To do:
Beginning with the line that contains "For every named target in this 390×2530", copy each remaining line of the data below exactly.

┏━━

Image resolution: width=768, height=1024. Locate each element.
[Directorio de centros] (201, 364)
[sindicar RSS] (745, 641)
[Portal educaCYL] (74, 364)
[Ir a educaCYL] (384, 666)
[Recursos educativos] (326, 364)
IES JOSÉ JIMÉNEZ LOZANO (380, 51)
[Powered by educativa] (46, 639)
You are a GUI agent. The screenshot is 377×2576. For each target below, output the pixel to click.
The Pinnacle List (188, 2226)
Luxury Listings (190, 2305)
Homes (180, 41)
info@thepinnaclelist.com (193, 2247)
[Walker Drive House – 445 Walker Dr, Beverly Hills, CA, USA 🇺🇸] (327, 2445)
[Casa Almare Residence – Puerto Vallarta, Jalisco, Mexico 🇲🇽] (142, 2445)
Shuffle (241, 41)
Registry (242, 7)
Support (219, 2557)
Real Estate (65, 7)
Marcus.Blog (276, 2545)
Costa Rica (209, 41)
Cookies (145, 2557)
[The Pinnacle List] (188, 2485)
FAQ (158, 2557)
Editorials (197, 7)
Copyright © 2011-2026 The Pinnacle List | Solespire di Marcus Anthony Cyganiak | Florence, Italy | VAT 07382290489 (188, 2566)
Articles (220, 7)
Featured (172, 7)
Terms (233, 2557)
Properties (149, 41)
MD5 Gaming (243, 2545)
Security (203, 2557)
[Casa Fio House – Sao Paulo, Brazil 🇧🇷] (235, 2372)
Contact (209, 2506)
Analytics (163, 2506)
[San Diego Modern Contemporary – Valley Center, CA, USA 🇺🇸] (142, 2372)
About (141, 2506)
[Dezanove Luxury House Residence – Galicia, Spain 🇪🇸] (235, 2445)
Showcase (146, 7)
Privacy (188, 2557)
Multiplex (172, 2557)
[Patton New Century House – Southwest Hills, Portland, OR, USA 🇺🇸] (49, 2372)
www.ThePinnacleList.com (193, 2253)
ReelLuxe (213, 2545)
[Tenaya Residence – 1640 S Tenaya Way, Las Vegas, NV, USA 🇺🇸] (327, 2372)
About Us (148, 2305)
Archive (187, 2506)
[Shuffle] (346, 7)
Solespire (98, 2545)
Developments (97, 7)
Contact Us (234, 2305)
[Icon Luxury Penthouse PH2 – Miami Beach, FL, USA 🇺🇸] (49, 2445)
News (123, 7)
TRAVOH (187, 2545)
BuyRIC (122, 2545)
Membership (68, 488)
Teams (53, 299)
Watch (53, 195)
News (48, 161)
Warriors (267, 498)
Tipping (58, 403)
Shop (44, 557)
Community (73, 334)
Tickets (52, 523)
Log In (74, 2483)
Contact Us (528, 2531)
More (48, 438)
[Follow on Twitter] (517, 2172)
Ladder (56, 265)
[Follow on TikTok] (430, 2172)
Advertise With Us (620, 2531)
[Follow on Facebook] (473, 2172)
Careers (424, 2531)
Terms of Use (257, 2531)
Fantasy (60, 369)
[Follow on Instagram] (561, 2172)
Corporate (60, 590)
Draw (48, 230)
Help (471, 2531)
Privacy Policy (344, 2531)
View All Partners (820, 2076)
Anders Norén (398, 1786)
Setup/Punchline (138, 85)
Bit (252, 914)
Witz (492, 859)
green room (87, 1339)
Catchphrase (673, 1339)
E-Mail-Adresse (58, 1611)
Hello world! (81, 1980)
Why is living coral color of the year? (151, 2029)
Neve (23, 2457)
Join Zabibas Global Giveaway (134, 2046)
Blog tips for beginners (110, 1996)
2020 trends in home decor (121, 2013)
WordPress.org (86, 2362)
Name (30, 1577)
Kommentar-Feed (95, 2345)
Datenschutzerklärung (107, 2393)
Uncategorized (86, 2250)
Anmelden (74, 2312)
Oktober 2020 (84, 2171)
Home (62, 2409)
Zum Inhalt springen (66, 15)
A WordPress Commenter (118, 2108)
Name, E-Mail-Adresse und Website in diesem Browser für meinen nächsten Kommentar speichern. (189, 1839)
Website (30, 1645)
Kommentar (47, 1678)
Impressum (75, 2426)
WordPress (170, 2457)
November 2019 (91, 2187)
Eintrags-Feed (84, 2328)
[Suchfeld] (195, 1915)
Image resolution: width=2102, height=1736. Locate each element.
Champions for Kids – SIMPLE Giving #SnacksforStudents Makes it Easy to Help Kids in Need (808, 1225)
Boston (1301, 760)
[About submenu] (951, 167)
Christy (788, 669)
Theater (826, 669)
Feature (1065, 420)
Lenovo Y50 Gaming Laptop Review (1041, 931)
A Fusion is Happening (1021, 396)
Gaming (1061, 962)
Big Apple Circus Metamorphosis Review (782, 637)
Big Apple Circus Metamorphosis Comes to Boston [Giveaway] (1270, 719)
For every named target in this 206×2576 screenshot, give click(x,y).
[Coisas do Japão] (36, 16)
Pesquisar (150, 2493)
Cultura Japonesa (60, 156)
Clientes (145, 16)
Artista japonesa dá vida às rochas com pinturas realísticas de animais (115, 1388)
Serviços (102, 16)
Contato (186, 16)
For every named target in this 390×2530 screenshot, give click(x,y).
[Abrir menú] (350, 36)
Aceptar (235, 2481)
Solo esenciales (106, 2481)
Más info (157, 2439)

┗━━

Answer to this exercise:
For every named target in this 390×2530 screenshot, give click(x,y).
[Abrir menú] (350, 36)
Aceptar (235, 2481)
Solo esenciales (106, 2481)
Más info (157, 2439)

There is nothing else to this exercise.